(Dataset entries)
+ + +

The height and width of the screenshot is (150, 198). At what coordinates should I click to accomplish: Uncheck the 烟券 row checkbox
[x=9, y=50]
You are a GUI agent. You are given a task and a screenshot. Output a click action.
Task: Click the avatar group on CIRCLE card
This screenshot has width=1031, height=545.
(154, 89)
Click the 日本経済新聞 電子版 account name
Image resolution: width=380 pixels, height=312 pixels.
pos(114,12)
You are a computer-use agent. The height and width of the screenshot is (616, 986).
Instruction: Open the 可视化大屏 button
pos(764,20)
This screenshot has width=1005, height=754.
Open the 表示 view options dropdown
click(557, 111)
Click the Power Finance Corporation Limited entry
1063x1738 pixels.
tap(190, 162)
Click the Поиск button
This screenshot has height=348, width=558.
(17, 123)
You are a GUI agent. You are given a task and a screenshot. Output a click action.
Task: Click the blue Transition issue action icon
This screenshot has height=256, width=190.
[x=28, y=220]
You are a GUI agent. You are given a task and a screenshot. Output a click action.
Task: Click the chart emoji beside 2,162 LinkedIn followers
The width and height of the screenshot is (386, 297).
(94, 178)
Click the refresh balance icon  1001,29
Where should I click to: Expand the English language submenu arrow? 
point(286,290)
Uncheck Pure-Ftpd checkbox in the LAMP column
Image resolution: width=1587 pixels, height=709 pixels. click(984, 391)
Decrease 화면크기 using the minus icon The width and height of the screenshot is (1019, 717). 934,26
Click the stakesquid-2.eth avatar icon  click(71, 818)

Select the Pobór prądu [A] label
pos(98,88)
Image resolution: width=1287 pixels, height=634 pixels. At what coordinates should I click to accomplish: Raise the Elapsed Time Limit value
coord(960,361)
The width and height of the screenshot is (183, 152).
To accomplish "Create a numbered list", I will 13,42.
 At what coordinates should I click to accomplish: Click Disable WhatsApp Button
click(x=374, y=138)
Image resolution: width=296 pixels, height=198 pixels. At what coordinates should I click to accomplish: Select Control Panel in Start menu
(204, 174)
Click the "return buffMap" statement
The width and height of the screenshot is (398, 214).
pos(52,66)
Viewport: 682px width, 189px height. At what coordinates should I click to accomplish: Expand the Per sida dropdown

+ + +

Exercise objective
Set down the records above once more, exactly as they stand.

Response area
The height and width of the screenshot is (150, 198). At what coordinates should I click to accomplish: Uncheck the 烟券 row checkbox
[x=9, y=50]
You are a GUI agent. You are given a task and a screenshot. Output a click action.
Task: Click the avatar group on CIRCLE card
This screenshot has width=1031, height=545.
(154, 89)
Click the 日本経済新聞 電子版 account name
Image resolution: width=380 pixels, height=312 pixels.
pos(114,12)
You are a computer-use agent. The height and width of the screenshot is (616, 986).
Instruction: Open the 可视化大屏 button
pos(764,20)
This screenshot has width=1005, height=754.
Open the 表示 view options dropdown
click(557, 111)
Click the Power Finance Corporation Limited entry
1063x1738 pixels.
tap(190, 162)
Click the Поиск button
This screenshot has height=348, width=558.
(17, 123)
You are a GUI agent. You are given a task and a screenshot. Output a click action.
Task: Click the blue Transition issue action icon
This screenshot has height=256, width=190.
[x=28, y=220]
You are a GUI agent. You are given a task and a screenshot. Output a click action.
Task: Click the chart emoji beside 2,162 LinkedIn followers
The width and height of the screenshot is (386, 297).
(94, 178)
Click the refresh balance icon  1001,29
Where should I click to: Expand the English language submenu arrow? 
point(286,290)
Uncheck Pure-Ftpd checkbox in the LAMP column
Image resolution: width=1587 pixels, height=709 pixels. click(984, 391)
Decrease 화면크기 using the minus icon The width and height of the screenshot is (1019, 717). 934,26
Click the stakesquid-2.eth avatar icon  click(71, 818)

Select the Pobór prądu [A] label
pos(98,88)
Image resolution: width=1287 pixels, height=634 pixels. At what coordinates should I click to accomplish: Raise the Elapsed Time Limit value
coord(960,361)
The width and height of the screenshot is (183, 152).
To accomplish "Create a numbered list", I will 13,42.
 At what coordinates should I click to accomplish: Click Disable WhatsApp Button
click(x=374, y=138)
Image resolution: width=296 pixels, height=198 pixels. At what coordinates should I click to accomplish: Select Control Panel in Start menu
(204, 174)
Click the "return buffMap" statement
The width and height of the screenshot is (398, 214).
pos(52,66)
Viewport: 682px width, 189px height. At what coordinates should I click to accomplish: Expand the Per sida dropdown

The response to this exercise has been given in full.